# start of INPUT RECORDS

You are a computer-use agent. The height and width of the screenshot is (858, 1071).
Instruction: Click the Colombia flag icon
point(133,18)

# end of INPUT RECORDS
# start of INPUT RECORDS

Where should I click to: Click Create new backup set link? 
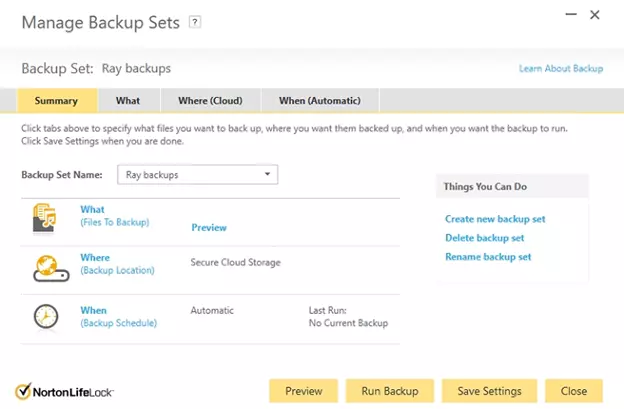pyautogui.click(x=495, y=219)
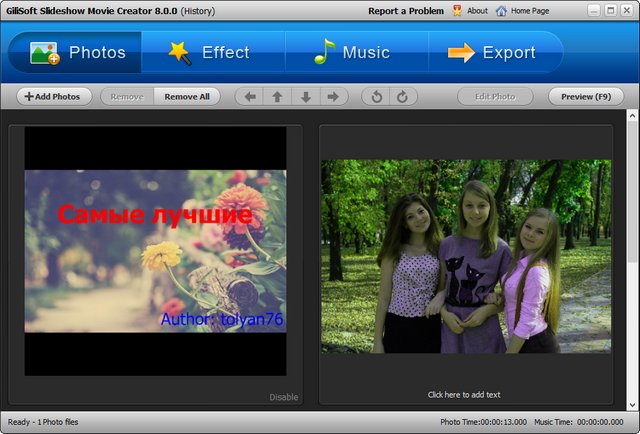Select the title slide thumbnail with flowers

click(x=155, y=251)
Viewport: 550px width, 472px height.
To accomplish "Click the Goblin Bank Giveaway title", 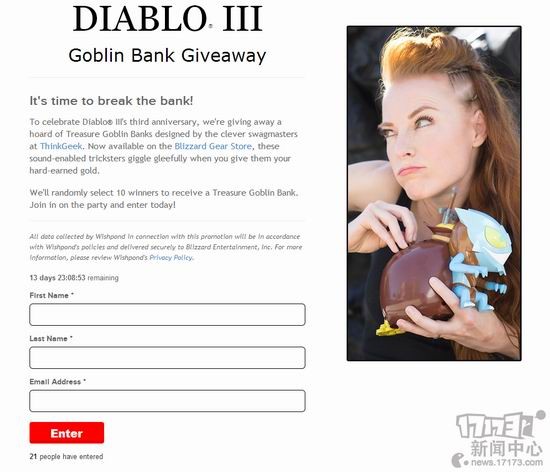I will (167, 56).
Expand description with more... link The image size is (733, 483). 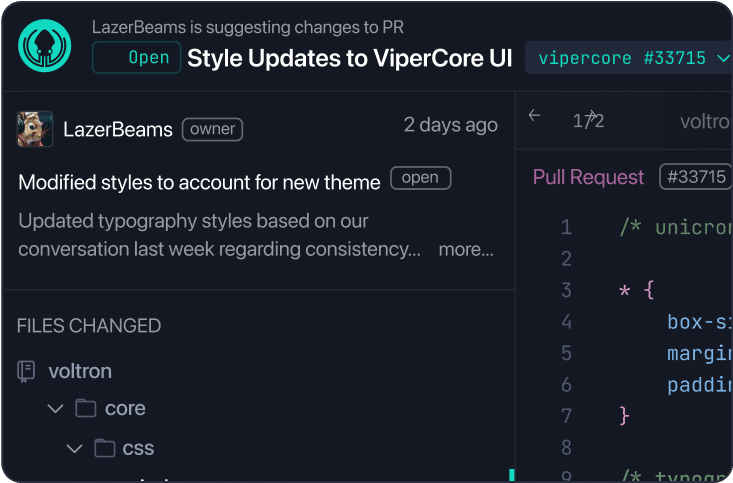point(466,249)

# end of INPUT RECORDS

Recast the records starting at the line that contains "You are a computer-use" and ending at the line that contains "point(133,18)" as a numbered list, leaving out any blank lines.

1. You are a computer-use agent. The height and width of the screenshot is (858, 1071).
2. Instruction: Click the Colombia flag icon
3. point(133,18)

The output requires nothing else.